EXERCISE AIM >>
Rewrite the rows below as a numbered list, dropping any blank lines.

RAW RECORDS >>
** begin **

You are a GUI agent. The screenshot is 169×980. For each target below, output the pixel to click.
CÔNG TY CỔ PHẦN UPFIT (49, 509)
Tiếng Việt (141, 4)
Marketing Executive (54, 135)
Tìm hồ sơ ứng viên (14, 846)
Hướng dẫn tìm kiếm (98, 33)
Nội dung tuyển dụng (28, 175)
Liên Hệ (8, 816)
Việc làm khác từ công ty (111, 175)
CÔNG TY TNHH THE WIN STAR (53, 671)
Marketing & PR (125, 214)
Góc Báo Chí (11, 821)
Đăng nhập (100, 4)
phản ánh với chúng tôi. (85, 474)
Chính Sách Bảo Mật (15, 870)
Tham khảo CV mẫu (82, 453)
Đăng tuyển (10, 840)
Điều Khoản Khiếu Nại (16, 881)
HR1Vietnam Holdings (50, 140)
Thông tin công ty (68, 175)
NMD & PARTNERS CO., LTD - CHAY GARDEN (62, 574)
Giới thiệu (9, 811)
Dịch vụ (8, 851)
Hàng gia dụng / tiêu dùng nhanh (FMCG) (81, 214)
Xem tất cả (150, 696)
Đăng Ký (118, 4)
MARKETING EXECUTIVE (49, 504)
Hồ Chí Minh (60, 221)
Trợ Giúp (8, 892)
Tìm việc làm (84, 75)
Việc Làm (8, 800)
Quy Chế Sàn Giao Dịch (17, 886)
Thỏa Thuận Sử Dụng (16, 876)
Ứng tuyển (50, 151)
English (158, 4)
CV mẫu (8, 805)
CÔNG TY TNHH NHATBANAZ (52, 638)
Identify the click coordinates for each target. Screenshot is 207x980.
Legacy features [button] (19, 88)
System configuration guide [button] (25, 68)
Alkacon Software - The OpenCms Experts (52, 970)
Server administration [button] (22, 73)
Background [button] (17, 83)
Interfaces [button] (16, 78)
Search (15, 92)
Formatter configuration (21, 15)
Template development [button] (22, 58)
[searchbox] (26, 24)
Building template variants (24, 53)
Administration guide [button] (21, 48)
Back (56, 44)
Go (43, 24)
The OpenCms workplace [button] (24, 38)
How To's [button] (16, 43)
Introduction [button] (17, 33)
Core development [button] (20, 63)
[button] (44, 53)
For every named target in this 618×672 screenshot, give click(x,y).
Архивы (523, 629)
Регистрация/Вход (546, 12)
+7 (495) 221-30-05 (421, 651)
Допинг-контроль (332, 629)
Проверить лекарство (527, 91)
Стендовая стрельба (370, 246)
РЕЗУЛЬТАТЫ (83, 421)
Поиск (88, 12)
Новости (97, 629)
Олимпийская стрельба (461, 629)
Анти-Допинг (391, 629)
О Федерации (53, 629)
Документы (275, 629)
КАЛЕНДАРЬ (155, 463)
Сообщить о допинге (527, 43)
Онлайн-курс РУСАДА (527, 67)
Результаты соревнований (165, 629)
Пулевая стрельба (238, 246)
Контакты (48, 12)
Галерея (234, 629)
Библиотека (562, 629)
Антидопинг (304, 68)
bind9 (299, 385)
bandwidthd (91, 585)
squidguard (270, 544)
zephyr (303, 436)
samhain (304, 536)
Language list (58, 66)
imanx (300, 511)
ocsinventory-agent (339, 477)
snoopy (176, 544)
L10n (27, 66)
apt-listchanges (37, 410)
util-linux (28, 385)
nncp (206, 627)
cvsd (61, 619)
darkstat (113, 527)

** end **

CORRECT ANSWER >>
1. You are a GUI agent. The screenshot is 169×980. For each target below, output the pixel to click.
2. CÔNG TY CỔ PHẦN UPFIT (49, 509)
3. Tiếng Việt (141, 4)
4. Marketing Executive (54, 135)
5. Tìm hồ sơ ứng viên (14, 846)
6. Hướng dẫn tìm kiếm (98, 33)
7. Nội dung tuyển dụng (28, 175)
8. Liên Hệ (8, 816)
9. Việc làm khác từ công ty (111, 175)
10. CÔNG TY TNHH THE WIN STAR (53, 671)
11. Marketing & PR (125, 214)
12. Góc Báo Chí (11, 821)
13. Đăng nhập (100, 4)
14. phản ánh với chúng tôi. (85, 474)
15. Chính Sách Bảo Mật (15, 870)
16. Tham khảo CV mẫu (82, 453)
17. Đăng tuyển (10, 840)
18. Điều Khoản Khiếu Nại (16, 881)
19. HR1Vietnam Holdings (50, 140)
20. Thông tin công ty (68, 175)
21. NMD & PARTNERS CO., LTD - CHAY GARDEN (62, 574)
22. Giới thiệu (9, 811)
23. Dịch vụ (8, 851)
24. Hàng gia dụng / tiêu dùng nhanh (FMCG) (81, 214)
25. Xem tất cả (150, 696)
26. Đăng Ký (118, 4)
27. MARKETING EXECUTIVE (49, 504)
28. Hồ Chí Minh (60, 221)
29. Trợ Giúp (8, 892)
30. Tìm việc làm (84, 75)
31. Việc Làm (8, 800)
32. Quy Chế Sàn Giao Dịch (17, 886)
33. Thỏa Thuận Sử Dụng (16, 876)
34. Ứng tuyển (50, 151)
35. English (158, 4)
36. CV mẫu (8, 805)
37. CÔNG TY TNHH NHATBANAZ (52, 638)
38. Identify the click coordinates for each target. Screenshot is 207x980.
39. Legacy features [button] (19, 88)
40. System configuration guide [button] (25, 68)
41. Alkacon Software - The OpenCms Experts (52, 970)
42. Server administration [button] (22, 73)
43. Background [button] (17, 83)
44. Interfaces [button] (16, 78)
45. Search (15, 92)
46. Formatter configuration (21, 15)
47. Template development [button] (22, 58)
48. [searchbox] (26, 24)
49. Building template variants (24, 53)
50. Administration guide [button] (21, 48)
51. Back (56, 44)
52. Go (43, 24)
53. The OpenCms workplace [button] (24, 38)
54. How To's [button] (16, 43)
55. Introduction [button] (17, 33)
56. Core development [button] (20, 63)
57. [button] (44, 53)
58. For every named target in this 618×672 screenshot, give click(x,y).
59. Архивы (523, 629)
60. Регистрация/Вход (546, 12)
61. +7 (495) 221-30-05 (421, 651)
62. Допинг-контроль (332, 629)
63. Проверить лекарство (527, 91)
64. Стендовая стрельба (370, 246)
65. РЕЗУЛЬТАТЫ (83, 421)
66. Поиск (88, 12)
67. Новости (97, 629)
68. Олимпийская стрельба (461, 629)
69. Анти-Допинг (391, 629)
70. О Федерации (53, 629)
71. Документы (275, 629)
72. КАЛЕНДАРЬ (155, 463)
73. Сообщить о допинге (527, 43)
74. Онлайн-курс РУСАДА (527, 67)
75. Результаты соревнований (165, 629)
76. Пулевая стрельба (238, 246)
77. Контакты (48, 12)
78. Галерея (234, 629)
79. Библиотека (562, 629)
80. Антидопинг (304, 68)
81. bind9 (299, 385)
82. bandwidthd (91, 585)
83. squidguard (270, 544)
84. zephyr (303, 436)
85. samhain (304, 536)
86. Language list (58, 66)
87. imanx (300, 511)
88. ocsinventory-agent (339, 477)
89. snoopy (176, 544)
90. L10n (27, 66)
91. apt-listchanges (37, 410)
92. util-linux (28, 385)
93. nncp (206, 627)
94. cvsd (61, 619)
95. darkstat (113, 527)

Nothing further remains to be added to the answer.